Forum Moderators: phranque
I want to implement some kind of on-the-fly rewrite whereby any technical term that comes up on my website is automagically generated with a (e.g.) piece of javascript that on mouseover, pops up a small box (layer) that provides a definition of said item.
What's the best way of going about this? The same term would appear a number of times over a number of pages - so I guess this could be done at some library level, but I thought doing it at the webserver level might be easier?
Of course, then there's the possible processing overhead ... but I'm just guessing randomly now. Does anyone have any suggestions? I looked at mod_rewrite, but that seems to be just for URLs, rather than content.
Any assistance or helpful tips would be much appreciated =)
I'll eventually have about 6 different languages on the site, and it's not just the product description(s) that'll require the mouseover things - it'll also be part of the product attribute descriptions (if that makes any sense to anyone).
When you say javascript library ... does that mean ajax-esque?
Or did you envisage a library with all of the definitions in each of the languages?
10 separate definitions x 6 languages = 60? Or would they be calls to the DB, which would then be 'mouseovered' via the javascript lib?
Sorry if I'm sounding dense, I'm just trying to get a better understanding of what you mean
Thanks,
m
I'll eventually have about 6 different languages on the site, and it's not just the product description(s) that'll require the mouseover things - it'll also be part of the product attribute descriptions (if that makes any sense to anyone).
TBH I've never done this, my response was just more of a conceptual thing based on my experience with scaling other services and seeing what other places have done. Look at the way some advertising works (intellitext, amazon), because it'll be very similar.
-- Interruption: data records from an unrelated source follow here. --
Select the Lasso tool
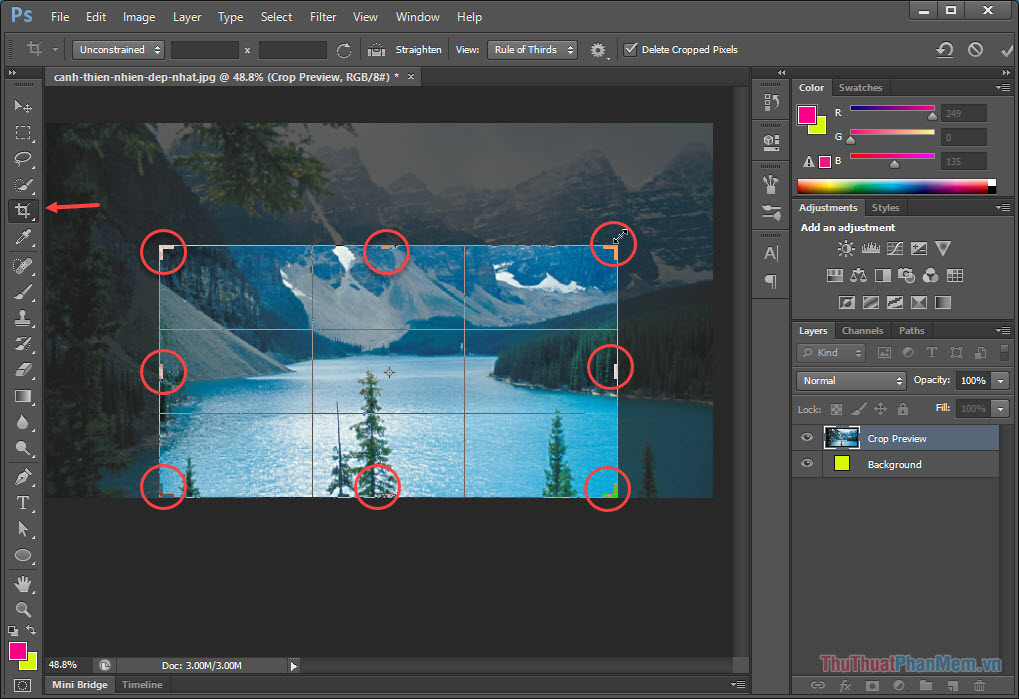This screenshot has width=1019, height=699. [22, 159]
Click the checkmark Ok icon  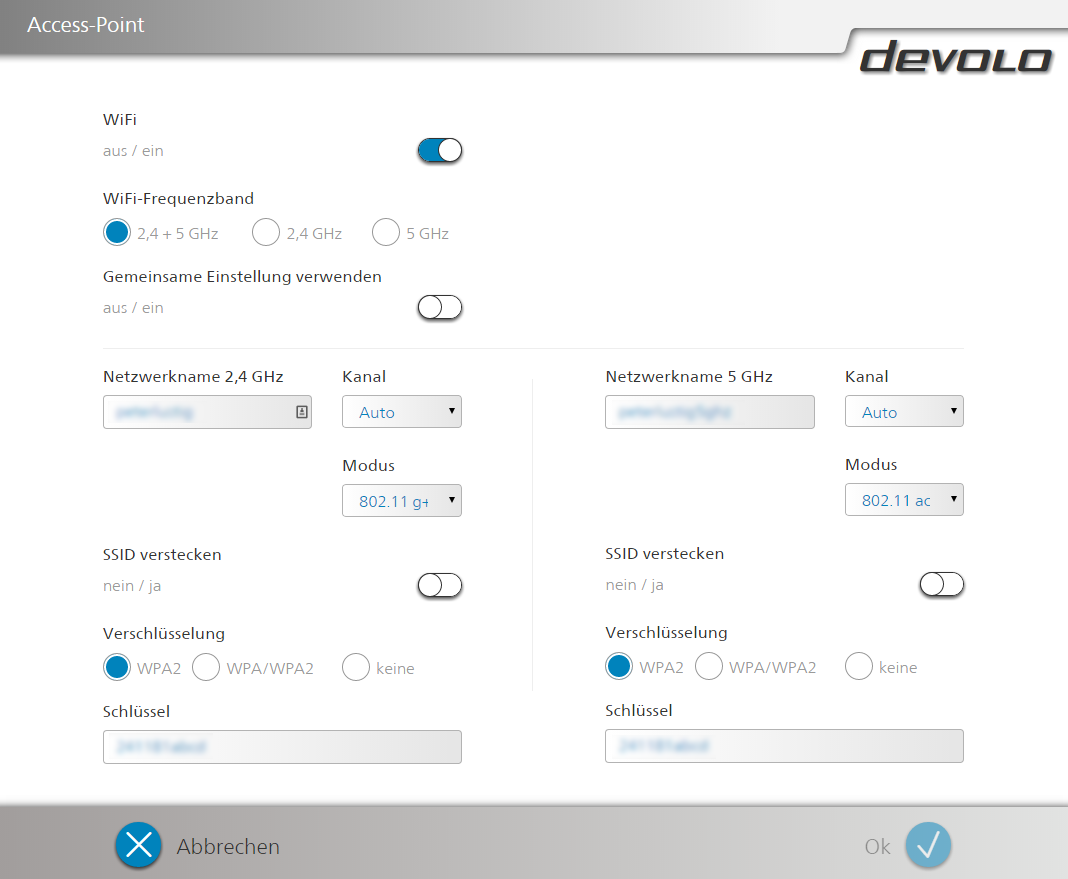click(928, 846)
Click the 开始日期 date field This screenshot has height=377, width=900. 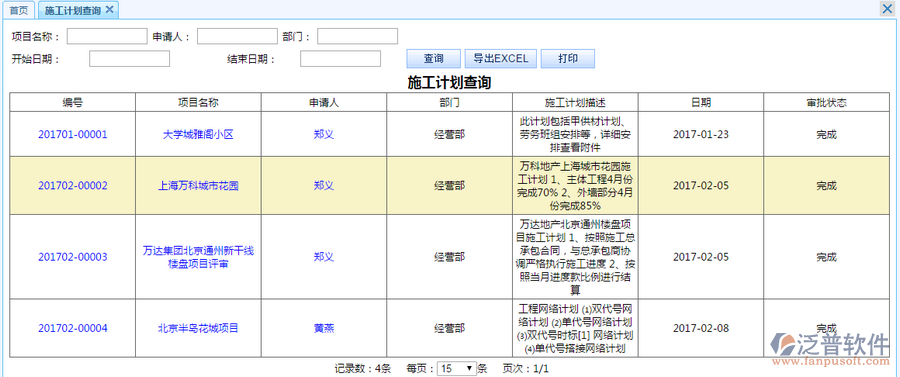(x=129, y=59)
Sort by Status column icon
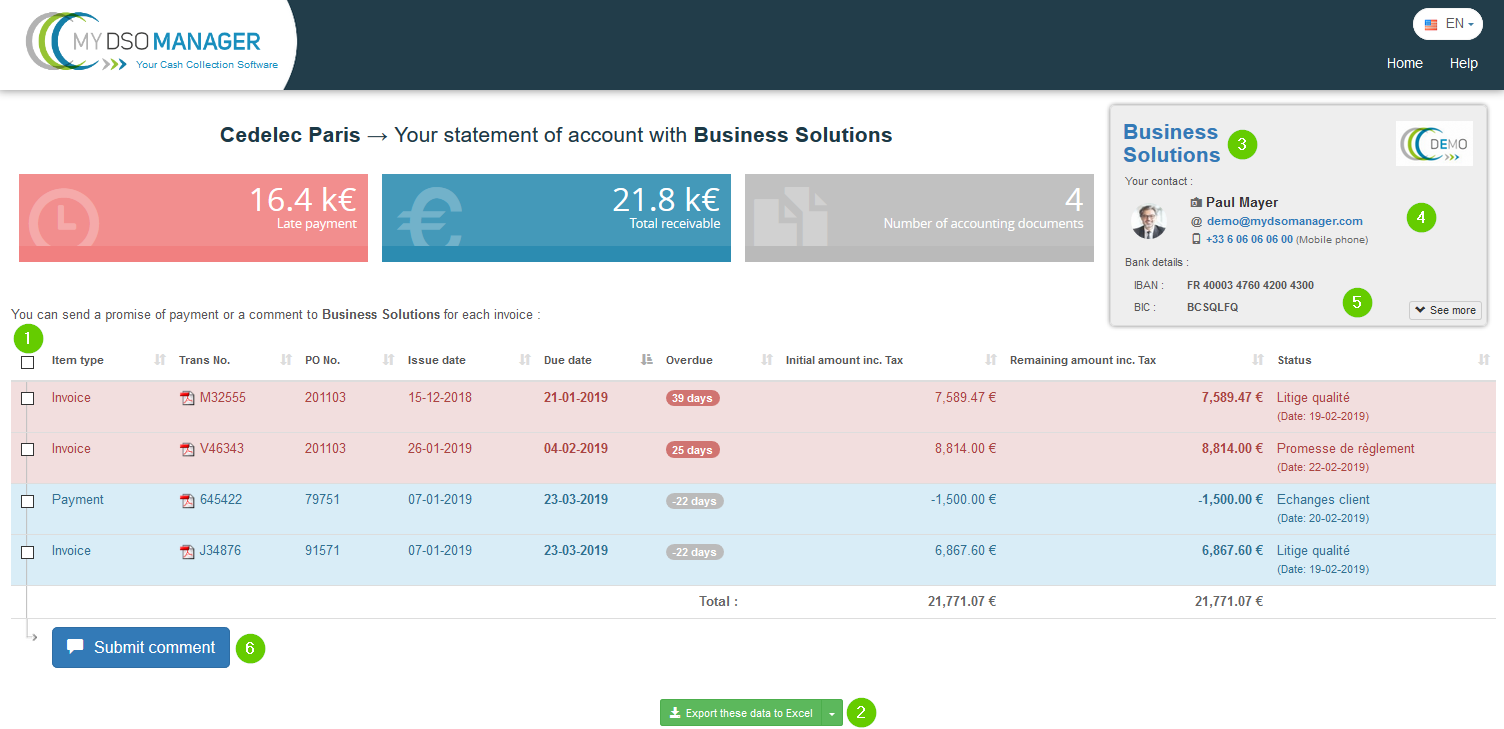Screen dimensions: 1504x729 tap(1484, 360)
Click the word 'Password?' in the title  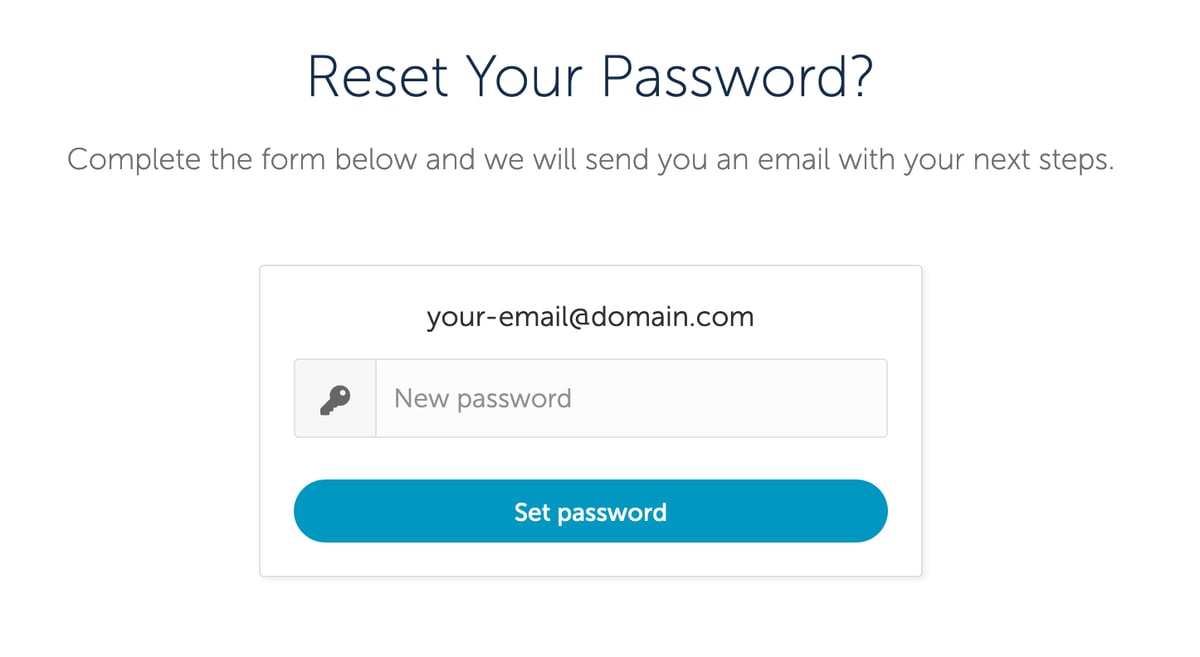pyautogui.click(x=736, y=77)
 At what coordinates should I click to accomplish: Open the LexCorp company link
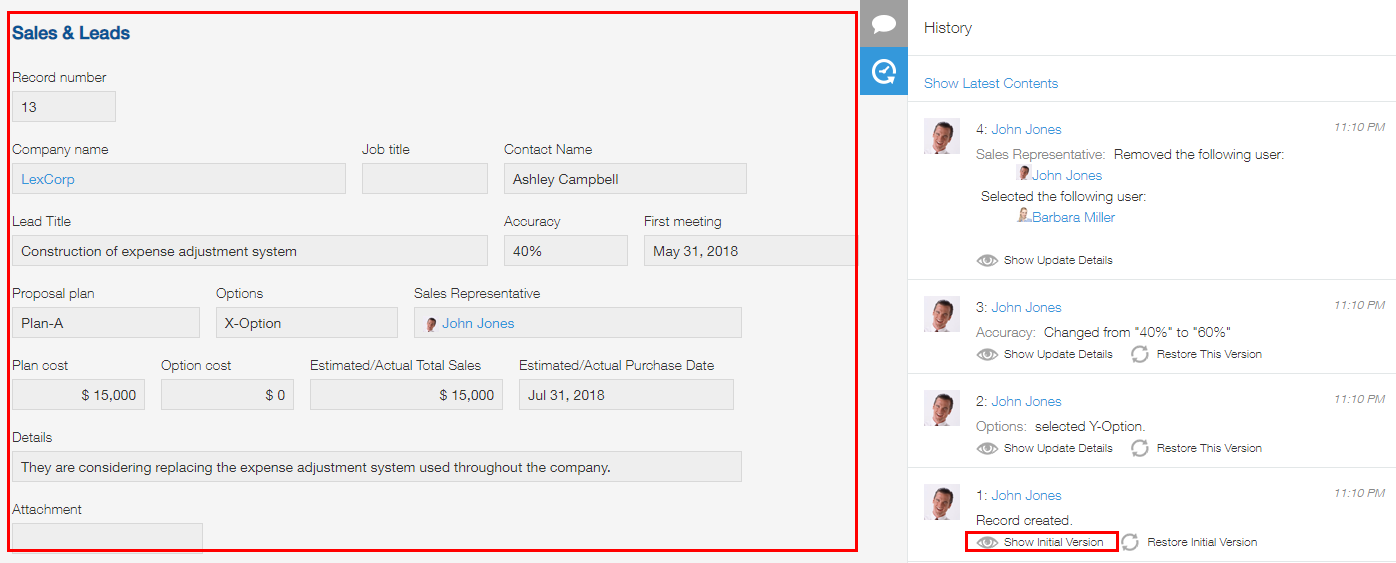(48, 180)
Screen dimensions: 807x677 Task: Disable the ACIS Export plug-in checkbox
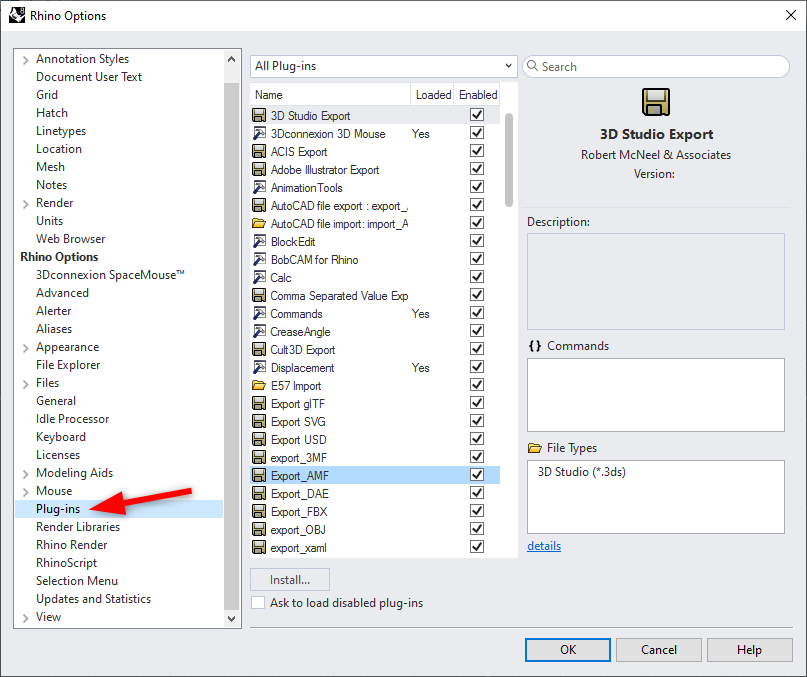pyautogui.click(x=477, y=152)
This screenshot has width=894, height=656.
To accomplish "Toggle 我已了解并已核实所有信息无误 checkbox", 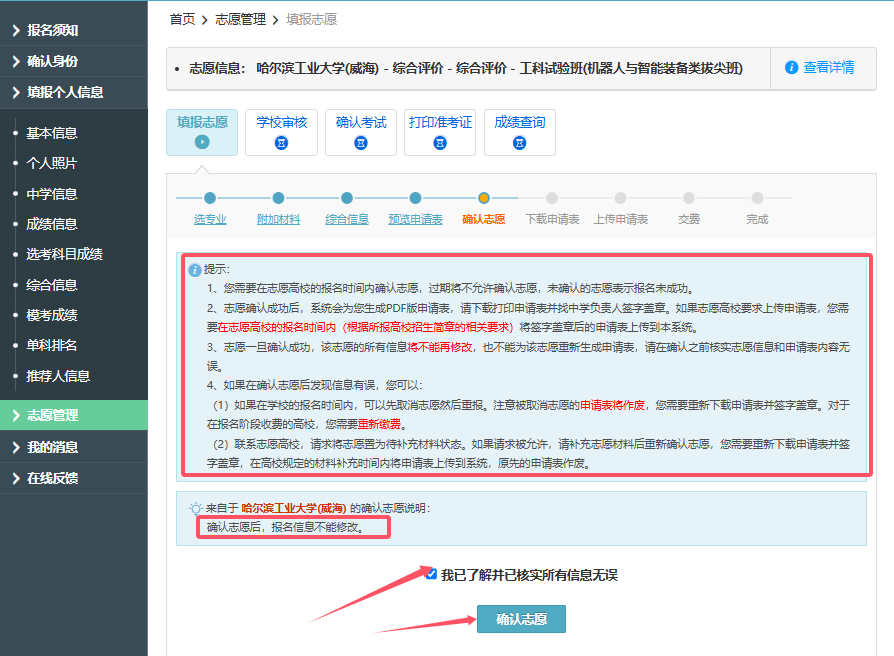I will (x=431, y=574).
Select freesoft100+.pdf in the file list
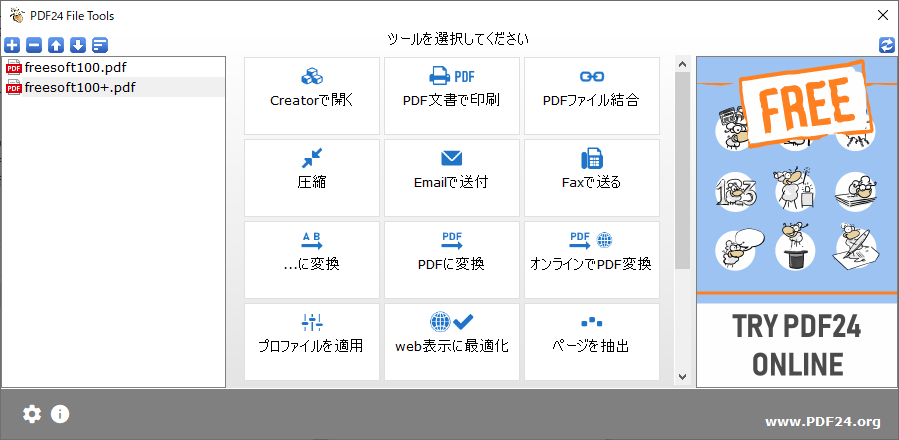The height and width of the screenshot is (440, 899). [x=79, y=87]
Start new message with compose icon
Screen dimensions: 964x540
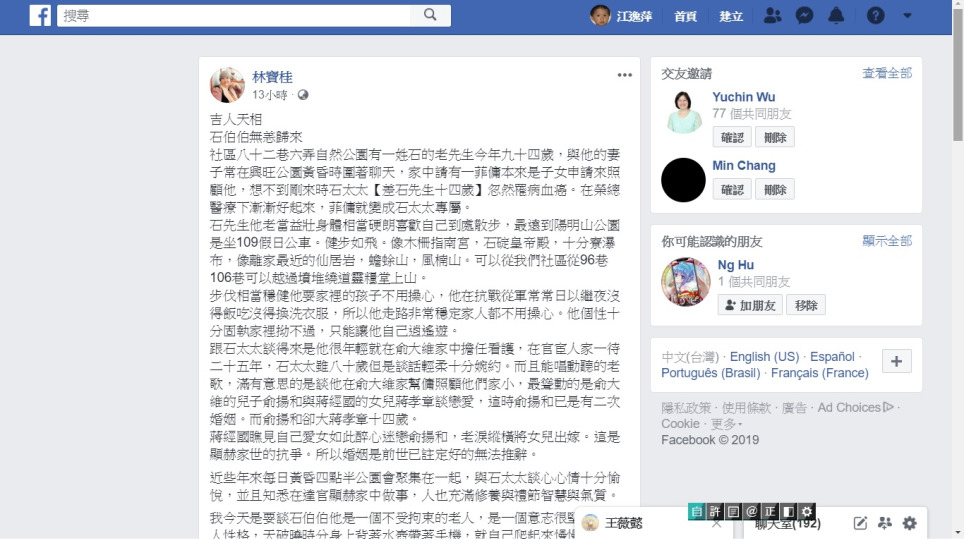coord(860,523)
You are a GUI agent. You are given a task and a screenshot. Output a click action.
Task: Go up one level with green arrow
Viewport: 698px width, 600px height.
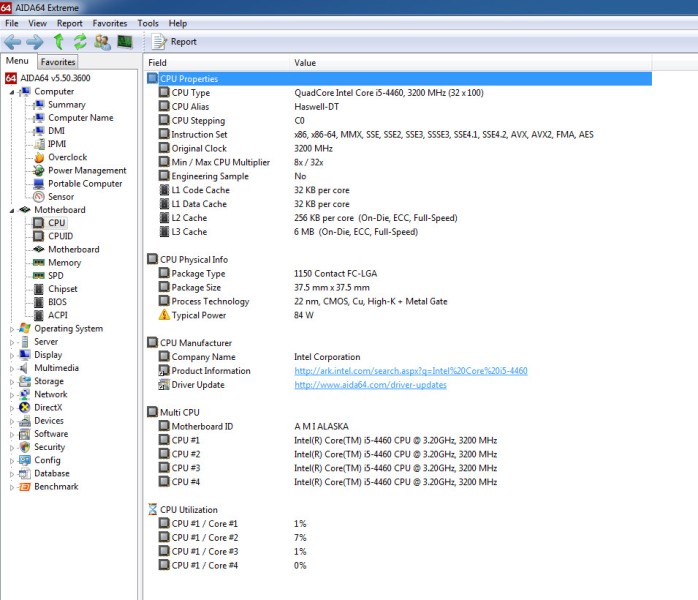[59, 42]

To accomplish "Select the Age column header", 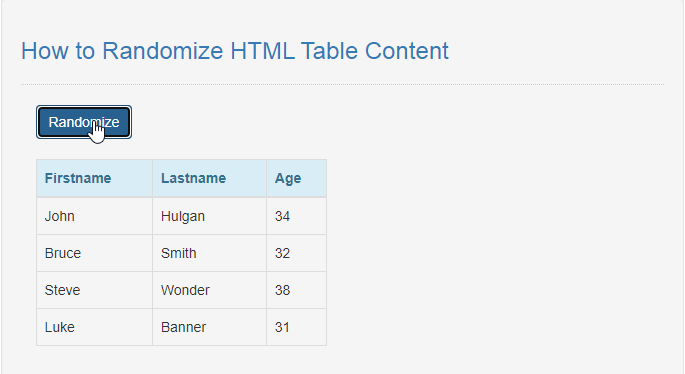I will [297, 178].
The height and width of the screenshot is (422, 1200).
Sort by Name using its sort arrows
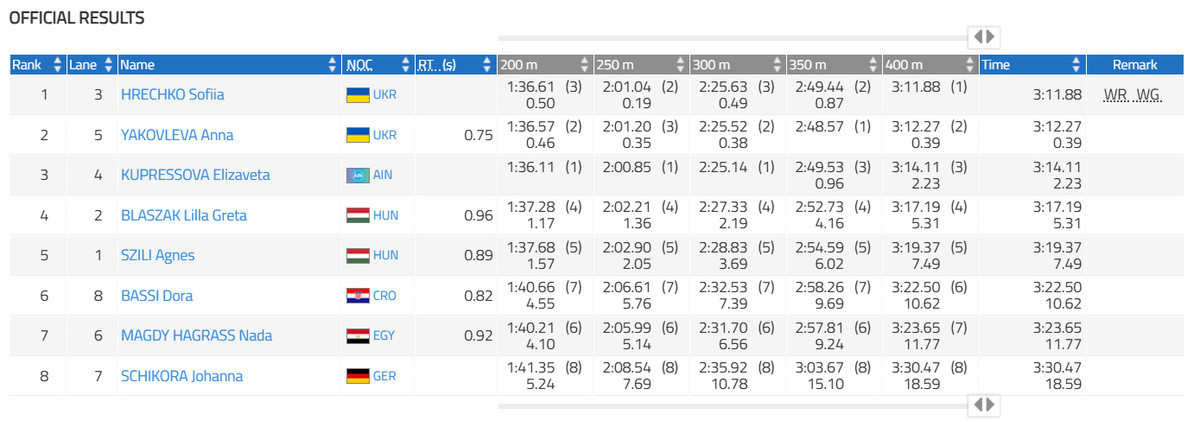333,65
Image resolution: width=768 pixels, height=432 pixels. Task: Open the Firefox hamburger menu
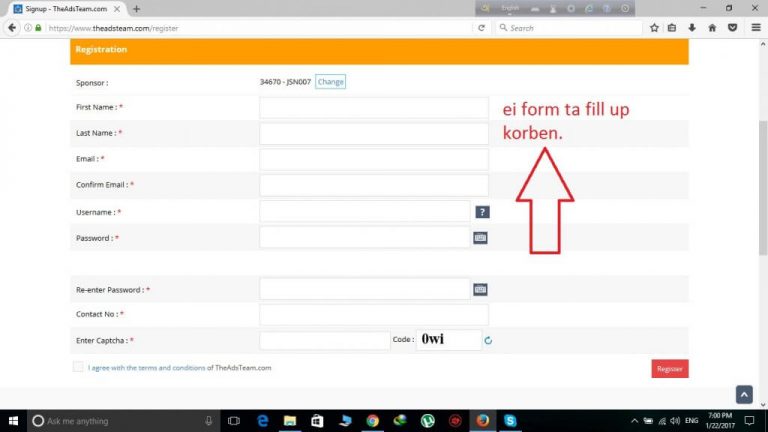[x=754, y=28]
Conceptually you'd load the page and include a javascript library that has the smarts to parse the page and rewrite the DOM based on a set of rules. The rules would be downloaded through xmlhttprequest() (ie ajax) by the first javascript library once it figured out what language or section of the site, or whatever.
The rules could come from a database or a static xml/json file. It depends on how much data there is -- you don't want to download your whole product catalogue if there are only 3 different "things" that you'll be highlighting on the page, the database approach might be better.
This might be overkill for what you want, it might not.